[WORK ORDER] Search the material below for the word "arrow". Copy every line that has it.

[DATA TO USE]
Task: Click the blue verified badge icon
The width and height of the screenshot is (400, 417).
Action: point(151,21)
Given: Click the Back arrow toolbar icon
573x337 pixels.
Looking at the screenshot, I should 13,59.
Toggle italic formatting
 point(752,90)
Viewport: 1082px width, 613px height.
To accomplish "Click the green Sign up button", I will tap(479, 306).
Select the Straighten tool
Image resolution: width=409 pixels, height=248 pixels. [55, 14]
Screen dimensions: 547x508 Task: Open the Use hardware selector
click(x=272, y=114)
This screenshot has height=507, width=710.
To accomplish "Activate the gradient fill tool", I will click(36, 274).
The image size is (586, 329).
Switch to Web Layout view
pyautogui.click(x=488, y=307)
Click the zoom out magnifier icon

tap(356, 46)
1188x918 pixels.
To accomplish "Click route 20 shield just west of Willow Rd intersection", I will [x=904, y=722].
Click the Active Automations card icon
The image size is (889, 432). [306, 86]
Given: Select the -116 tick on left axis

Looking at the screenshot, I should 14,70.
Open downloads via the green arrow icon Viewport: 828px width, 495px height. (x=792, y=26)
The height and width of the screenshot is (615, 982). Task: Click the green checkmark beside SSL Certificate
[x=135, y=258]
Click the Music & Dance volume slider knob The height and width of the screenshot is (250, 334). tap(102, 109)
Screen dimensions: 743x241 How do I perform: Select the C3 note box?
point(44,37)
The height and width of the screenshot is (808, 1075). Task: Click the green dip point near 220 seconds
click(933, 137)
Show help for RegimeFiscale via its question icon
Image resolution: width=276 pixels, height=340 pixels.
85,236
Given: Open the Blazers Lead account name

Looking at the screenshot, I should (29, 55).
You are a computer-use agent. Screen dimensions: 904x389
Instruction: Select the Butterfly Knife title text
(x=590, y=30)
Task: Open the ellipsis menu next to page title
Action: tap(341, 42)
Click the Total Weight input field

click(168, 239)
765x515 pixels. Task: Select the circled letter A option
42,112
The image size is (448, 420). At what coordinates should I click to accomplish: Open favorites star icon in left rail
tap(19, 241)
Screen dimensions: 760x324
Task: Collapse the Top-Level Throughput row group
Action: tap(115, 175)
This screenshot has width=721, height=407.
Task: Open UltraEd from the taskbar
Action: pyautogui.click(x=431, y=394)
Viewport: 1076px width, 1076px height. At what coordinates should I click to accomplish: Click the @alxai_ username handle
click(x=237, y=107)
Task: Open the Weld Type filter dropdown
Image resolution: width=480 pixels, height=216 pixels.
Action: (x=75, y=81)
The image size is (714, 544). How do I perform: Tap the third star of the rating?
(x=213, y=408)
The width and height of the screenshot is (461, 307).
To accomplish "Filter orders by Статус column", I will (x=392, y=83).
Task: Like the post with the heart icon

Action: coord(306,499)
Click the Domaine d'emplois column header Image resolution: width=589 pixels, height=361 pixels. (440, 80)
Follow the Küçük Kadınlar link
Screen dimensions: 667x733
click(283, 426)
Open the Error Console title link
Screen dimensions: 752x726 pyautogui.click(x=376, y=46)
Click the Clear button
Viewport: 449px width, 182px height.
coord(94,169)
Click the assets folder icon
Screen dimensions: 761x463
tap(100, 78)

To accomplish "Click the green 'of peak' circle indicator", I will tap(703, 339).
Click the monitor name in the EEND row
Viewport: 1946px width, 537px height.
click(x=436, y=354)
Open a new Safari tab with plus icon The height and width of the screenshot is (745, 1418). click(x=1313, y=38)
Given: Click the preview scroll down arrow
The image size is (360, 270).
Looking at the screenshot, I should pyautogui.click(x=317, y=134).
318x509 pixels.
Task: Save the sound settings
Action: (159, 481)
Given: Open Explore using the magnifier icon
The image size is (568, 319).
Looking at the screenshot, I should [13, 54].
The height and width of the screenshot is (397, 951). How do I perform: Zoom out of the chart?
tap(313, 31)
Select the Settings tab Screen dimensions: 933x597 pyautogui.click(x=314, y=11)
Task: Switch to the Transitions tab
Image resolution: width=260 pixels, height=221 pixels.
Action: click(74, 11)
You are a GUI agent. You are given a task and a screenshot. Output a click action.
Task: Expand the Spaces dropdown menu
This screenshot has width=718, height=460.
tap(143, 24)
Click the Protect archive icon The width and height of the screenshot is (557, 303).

[COMPLETED EXERCISE]
Given: Click the Back arrow toolbar icon
Open downloads via the green arrow icon Viewport: 828px width, 495px height. (x=792, y=26)
Given: Click the preview scroll down arrow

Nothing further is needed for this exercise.